The months of June, July and August are a busy time for beekeepers. There are the weekly inspections of all your colonies to look out for signs of swarming and to take measures to prevent, such as doing an artificial swarm, so that your bees don't become a nuisance to any neighbours. We also need to keep on top of the varroa mite levels in colonies, which is a constant battle, as our honey bees Apis mellifera have no natural defence mechanisms and could very easily succumb wiping out whole colonies.
As July comes to an end, we'll be taking off the last of the supers full of honey (unless near a heather crop) to extract ensuring there is sufficient honey stores left for the bees while they forage the final nectar sources of the autumn season in readiness for clustering inside their beehives during winter.
That's the plan... but who should go and trip up, fall badly and end up with a fractured left hand (scaiphoid to be precise)?
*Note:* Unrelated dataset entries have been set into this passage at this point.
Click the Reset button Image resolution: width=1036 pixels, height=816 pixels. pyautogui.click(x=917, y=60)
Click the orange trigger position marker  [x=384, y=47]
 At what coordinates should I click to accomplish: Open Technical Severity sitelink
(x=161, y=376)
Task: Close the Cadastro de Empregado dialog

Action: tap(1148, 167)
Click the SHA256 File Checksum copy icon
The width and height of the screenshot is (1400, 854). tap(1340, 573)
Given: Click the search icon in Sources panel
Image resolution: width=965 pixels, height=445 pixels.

This is not a good time for one arm to be strapped up in a sling, making it just about impossible to do any beekeeping. Since the beginning of July, life as a beekeeper has been extremely challenging - as has the one-fingered typing. Before I go on, I would like to say a massive thank you to my beekeeper friends Cathy, Imogen and Patsy who have all helped me get through this part of the beekeeping season. As if they don't have enough to do themselves, they gave up their time to help with my bees.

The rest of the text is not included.